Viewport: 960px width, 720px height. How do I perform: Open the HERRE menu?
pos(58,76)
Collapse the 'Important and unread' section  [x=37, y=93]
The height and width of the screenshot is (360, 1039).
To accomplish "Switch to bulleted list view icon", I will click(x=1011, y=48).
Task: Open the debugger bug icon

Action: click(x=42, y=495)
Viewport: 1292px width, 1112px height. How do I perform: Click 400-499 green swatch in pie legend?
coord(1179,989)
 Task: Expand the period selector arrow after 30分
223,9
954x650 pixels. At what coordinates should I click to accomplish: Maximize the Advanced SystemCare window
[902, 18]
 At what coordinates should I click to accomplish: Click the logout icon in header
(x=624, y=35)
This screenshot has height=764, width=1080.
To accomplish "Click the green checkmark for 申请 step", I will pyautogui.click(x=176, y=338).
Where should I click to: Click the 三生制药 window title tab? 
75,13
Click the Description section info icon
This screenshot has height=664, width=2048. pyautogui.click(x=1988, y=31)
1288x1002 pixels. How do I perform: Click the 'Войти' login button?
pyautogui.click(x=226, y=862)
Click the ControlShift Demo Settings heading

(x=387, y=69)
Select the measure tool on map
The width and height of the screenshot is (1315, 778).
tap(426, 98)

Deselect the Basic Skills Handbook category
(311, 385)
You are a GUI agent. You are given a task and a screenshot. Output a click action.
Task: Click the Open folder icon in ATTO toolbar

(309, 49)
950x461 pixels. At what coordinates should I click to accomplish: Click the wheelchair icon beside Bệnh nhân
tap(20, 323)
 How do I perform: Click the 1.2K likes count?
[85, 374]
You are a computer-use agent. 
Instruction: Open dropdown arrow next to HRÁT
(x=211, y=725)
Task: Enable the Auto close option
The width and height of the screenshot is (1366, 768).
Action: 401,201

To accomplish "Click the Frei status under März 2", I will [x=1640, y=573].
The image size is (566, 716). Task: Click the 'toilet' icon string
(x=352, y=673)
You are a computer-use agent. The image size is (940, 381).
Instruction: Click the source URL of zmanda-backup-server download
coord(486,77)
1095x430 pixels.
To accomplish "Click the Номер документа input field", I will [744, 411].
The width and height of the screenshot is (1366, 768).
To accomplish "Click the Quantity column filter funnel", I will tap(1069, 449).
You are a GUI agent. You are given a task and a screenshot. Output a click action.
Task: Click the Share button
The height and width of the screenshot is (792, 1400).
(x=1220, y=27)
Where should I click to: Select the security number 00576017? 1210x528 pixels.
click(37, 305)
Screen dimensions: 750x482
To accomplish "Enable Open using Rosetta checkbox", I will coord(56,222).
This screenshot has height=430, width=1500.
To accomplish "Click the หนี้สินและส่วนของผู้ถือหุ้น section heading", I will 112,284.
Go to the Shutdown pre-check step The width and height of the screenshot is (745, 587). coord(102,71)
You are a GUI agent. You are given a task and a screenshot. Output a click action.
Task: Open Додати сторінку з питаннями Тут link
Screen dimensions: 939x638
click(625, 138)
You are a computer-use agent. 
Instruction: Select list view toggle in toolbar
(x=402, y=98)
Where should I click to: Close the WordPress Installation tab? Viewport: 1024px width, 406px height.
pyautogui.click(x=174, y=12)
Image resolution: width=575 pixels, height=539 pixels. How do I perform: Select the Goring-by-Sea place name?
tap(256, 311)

________________________

Exercise instructions
Search the entries above for the word "Enable", and copy every line where it occurs.

Written answer
Task: Enable the Auto close option
To accomplish "Enable Open using Rosetta checkbox", I will coord(56,222).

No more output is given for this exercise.